Heathrow's EV transition: driverless pods, renewables and landmark partnerships

Author: Sandra Roling, Head of EV100
Reading time: 3 minutes
14 May 2018

Heathrow Airport, the UK’s largest airport and a member of The Climate Group’s corporate leadership initiatives EV100 and RE100, is scaling up its use of electric vehicles (EVs). Here, Sandra Roling, Head of EV100, shares her behind-the-scenes visit and what an EV roll-out really looks like on the ground.

The future starts at Heathrow Terminal 5: instead of the usual crammed buses, customers can get from the parking lot to their flights in driverless electric ‘pods’. Push a button, and in less than ten seconds a family-sized purple vehicle appears to take travelers to their destination in what feels a little like a ride in an amusement park.

This innovative business approach is saving carbon emissions equivalent to 70,000 diesel bus journeys per year. Through its membership of The Climate Group’s EV100 initiative, Heathrow Airport is showcasing how the global shift to EVs provides businesses with opportunities to develop new clean transport solutions on the ground.

With over 80 charging points installed, Heathrow has the highest charging infrastructure density in Europe, and over 800 EVs are already in operation. And with vehicles like caddies and shuttles in constant use at the airport, financial savings on fuel and maintenance can outweigh the upfront cost of purchasing EVs. 

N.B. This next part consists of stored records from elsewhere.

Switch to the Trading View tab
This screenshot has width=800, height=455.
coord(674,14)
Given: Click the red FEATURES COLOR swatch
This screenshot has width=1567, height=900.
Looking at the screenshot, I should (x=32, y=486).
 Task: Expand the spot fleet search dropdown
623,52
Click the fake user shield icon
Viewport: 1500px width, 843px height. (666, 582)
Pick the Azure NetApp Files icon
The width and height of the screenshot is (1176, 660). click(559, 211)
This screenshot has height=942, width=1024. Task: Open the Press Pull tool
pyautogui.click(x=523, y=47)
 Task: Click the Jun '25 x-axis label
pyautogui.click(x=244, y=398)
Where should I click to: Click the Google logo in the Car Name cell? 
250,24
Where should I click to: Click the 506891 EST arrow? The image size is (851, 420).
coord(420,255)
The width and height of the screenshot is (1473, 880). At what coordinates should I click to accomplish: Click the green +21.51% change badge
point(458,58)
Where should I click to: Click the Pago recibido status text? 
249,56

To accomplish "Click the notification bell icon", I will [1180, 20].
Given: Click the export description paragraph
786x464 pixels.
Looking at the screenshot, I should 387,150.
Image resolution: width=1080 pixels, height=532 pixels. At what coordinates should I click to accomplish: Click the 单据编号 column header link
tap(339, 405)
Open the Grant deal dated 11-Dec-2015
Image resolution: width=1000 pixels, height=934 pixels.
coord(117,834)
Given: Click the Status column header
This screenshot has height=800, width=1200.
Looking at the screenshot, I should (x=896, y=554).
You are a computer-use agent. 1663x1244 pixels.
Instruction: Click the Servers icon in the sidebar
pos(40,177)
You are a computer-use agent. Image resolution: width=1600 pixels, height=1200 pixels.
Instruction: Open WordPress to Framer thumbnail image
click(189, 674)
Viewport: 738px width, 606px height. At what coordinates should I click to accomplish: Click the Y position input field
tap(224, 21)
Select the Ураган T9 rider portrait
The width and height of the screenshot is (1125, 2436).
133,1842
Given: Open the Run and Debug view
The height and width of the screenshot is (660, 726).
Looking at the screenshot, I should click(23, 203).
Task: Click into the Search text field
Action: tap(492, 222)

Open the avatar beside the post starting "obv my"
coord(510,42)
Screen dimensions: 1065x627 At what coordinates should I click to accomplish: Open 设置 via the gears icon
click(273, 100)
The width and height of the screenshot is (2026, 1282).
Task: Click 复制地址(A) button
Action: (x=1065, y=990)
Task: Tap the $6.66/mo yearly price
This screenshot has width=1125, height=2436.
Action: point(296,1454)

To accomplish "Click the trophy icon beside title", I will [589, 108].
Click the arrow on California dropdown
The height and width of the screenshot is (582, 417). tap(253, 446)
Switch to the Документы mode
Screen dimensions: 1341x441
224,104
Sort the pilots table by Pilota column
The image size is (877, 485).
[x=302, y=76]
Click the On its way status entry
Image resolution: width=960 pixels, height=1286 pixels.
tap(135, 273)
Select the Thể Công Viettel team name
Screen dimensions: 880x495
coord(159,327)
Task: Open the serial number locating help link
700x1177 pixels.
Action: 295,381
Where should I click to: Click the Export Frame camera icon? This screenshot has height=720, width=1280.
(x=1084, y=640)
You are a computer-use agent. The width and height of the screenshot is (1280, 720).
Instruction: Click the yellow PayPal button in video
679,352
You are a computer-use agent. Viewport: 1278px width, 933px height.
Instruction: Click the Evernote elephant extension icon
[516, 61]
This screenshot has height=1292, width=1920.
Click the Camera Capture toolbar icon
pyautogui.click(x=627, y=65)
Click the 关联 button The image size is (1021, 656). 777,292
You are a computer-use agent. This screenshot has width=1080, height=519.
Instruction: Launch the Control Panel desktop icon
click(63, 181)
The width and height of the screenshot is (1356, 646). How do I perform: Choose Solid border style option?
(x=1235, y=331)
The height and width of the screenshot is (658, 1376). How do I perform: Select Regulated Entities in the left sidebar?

Having reached its RE100 goal, Heathrow also procures renewable electricity equivalent to its entire operations, making the electric fleet even cleaner. By taking an integrated approach through both electric transport and renewables, Heathrow stands alongside other leading companies like Askul, IKEA Group, HP Inc. and Unilever in maximizing the impact of their low-carbon strategies and sending crucial demand signals to the market.

Heathrow taxi electric charging point

The power of partnership

Collaboration is a crucial factor in making Heathrow’s EV transition a success. A Clean Vehicle Partnership brings together more than 20 businesses operating at the airport to jointly reduce vehicle emissions, with British Airways now using electric aircraft tugs as a result.

Heathrow is also working with Jaguar Land Rover and travel services company WeKnowGroup to roll out 200 EVs over the next 12 months, available to passengers for travel to and from Heathrow. These Jaguar I-PACE vehicles carry a 90kWh lithium-ion battery with a range of 298 miles. With this partnership, Heathrow will support 1,000 EV journeys per day – driving EV adoption whilst also helping to reduce air pollution in London.

It’s fantastic to see these collaborative efforts accelerating the roll-out of electric transport on the ground. By connecting initiatives of multiple stakeholders, resources can be pooled, learnings shared and electric pods and chauffer services all become part of driving a larger change in the transport ecosystem.

Another partnership with Transport for London means special charging infrastructure has been put in place for taxi drivers with EVs serving the airport; they can now conveniently charge their vehicles while waiting in the holding area, without having to take out extra time from serving customers.

A cluster of interested faces standing around one of the electric cabs parked in front of the driver lounge shows just how interested other drivers are in hearing more from their peers about the experience of driving an electric vehicle. 

CEBR research shows two thirds of Londoners would feel comfortable switching to an EV in 10 years’ time, and it is through observable, on-the-ground experiences like this that people learn of the advantages. With thousands of customers using electric pods and taxis every day, airports are ideal places to turn people’s interest in EVs into a desire to use them in their daily lives.

Heathrow pods

Driving broader market change

Business leadership enables ambitious policy targets. Heathrow’s engagement on EVs is actively helping to deliver on London’s pledge to make large parts of the city zero emissions by 2030, tackling the capital’s air pollution levels that are consistently above legal limits.

It’s a model that can be applied in airports and cities around the world: the uptake of electric vehicles globally will have a positive impact on air quality across dense and polluted cities, generating health benefits, and making them more livable places for all.

Leading businesses are getting ready and being a driving force for change. By switching their fleets to EVs and offering charging infrastructure at their premises, they are providing essential visibility and accelerating the global transition towards a low-carbon future.